My latest entry in Patti Abbott's series of Forgotten Books is Woman of Straw, a novel by an author who is also, as far as I can tell, well and truly forgotten. She is the French novelist, Catherine Arley, a talented exponent of psychologically suspenseful Eurocrime.
Translated by Mervyn Savill, this French suspense novel was published by the Collins Crime Club in 1957. It is to my mind much more effective than Arley’s interesting but ultimately unsatisfactory Dead Man’s Bay. Like so much of the work produced by Arley’s brilliant contemporaries Pierre Boileau and Thomas Narcejac, the story has a definite filmic quality; it comes as no surprise to learn that in 1964, the novel was turned into a movie, with a starry cast including Sean Connery, Gina Lollobrigida and Ralph Richardson. Reputedly, the film earned Connery – who had just completed the first two Bond movies – his first million dollar pay check. The screenplay seems to have differed greatly from the source material, but reviews suggest it is worth watching, although at the time of writing I have not been able to track it down.
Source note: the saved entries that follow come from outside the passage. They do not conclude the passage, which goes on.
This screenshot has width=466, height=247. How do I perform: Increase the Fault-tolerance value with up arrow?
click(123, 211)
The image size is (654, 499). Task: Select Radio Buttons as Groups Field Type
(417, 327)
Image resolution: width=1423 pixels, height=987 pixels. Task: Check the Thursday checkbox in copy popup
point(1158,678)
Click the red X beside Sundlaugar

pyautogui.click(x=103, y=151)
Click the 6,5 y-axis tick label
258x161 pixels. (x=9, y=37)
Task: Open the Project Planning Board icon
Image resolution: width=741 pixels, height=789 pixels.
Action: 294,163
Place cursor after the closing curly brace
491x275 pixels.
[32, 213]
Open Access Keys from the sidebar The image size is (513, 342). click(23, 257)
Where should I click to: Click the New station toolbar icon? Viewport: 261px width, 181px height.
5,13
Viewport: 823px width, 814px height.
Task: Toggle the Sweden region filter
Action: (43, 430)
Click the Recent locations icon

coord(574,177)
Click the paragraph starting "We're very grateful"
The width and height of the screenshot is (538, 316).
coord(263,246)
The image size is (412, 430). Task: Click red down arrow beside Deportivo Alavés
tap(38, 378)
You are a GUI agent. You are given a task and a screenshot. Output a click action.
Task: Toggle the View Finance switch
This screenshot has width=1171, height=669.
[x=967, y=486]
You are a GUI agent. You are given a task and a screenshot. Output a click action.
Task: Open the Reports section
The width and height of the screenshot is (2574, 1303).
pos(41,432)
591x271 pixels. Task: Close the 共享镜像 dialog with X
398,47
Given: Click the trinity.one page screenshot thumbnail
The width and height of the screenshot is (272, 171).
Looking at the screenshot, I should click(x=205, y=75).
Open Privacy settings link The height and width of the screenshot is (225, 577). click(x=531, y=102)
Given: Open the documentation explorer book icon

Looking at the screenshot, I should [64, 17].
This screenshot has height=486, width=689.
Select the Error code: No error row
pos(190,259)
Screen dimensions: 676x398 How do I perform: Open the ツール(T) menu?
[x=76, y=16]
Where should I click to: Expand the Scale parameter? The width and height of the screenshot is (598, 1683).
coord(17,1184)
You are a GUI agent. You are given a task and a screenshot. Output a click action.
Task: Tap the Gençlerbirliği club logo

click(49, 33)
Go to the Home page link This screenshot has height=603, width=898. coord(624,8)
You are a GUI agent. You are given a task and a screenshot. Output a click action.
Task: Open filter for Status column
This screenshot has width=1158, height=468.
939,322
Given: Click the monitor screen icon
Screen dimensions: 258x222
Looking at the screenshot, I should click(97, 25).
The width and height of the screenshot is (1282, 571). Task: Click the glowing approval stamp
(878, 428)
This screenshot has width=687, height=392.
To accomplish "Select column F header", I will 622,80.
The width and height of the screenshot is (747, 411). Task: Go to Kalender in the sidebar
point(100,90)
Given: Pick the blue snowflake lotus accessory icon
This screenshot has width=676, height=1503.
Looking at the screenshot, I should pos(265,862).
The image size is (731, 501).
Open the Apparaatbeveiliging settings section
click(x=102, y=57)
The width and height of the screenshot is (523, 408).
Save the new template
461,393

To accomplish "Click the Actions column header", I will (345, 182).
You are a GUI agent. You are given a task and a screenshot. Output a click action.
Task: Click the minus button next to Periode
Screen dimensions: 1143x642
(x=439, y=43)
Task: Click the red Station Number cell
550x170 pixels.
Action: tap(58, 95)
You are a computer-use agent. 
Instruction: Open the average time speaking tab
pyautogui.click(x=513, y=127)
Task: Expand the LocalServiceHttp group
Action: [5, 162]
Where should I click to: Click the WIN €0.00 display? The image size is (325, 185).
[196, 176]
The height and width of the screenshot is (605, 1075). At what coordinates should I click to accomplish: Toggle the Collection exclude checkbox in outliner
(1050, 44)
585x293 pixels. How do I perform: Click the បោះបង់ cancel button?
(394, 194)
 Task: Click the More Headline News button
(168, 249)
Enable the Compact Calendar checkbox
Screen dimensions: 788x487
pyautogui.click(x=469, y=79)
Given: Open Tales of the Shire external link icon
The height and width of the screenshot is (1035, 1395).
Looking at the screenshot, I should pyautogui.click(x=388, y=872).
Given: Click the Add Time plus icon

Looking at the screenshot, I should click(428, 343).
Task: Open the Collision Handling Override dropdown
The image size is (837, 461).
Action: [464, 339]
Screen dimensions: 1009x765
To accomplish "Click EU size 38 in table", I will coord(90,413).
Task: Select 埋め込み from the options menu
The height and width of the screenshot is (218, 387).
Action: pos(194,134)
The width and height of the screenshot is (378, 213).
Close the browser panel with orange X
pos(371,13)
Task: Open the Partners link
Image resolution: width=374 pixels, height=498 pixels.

I can, however, recommend Arley’s book. The premise is intriguing: Hildegarde Meisner responds to an advertisement placed by a millionaire seeking a female companion with a view to marriage and soon finds herself conspiring to become the rich man’s wife – and heiress, should he die. Hildegarde is a woman on the make, but nevertheless she attracts the reader’s sympathy as she finds herself enmeshed in an ingenious criminal scheme, with wheelchair-bound Carl Richmond at its heart. The mystery is gripping and its resolution dark.
I will look this one up. I hadn't been keen on translations until recently when I read "The Shadow Of The Wind" and "The Diving Bell And The Butterfly" .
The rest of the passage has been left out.